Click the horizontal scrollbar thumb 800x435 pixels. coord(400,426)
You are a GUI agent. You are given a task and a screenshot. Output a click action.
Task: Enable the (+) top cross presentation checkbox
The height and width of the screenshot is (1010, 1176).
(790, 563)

- - -

→ The task:
Go through the entries and restate each one exactly.

→ Result below:
Click the horizontal scrollbar thumb 800x435 pixels. coord(400,426)
You are a GUI agent. You are given a task and a screenshot. Output a click action.
Task: Enable the (+) top cross presentation checkbox
The height and width of the screenshot is (1010, 1176).
(790, 563)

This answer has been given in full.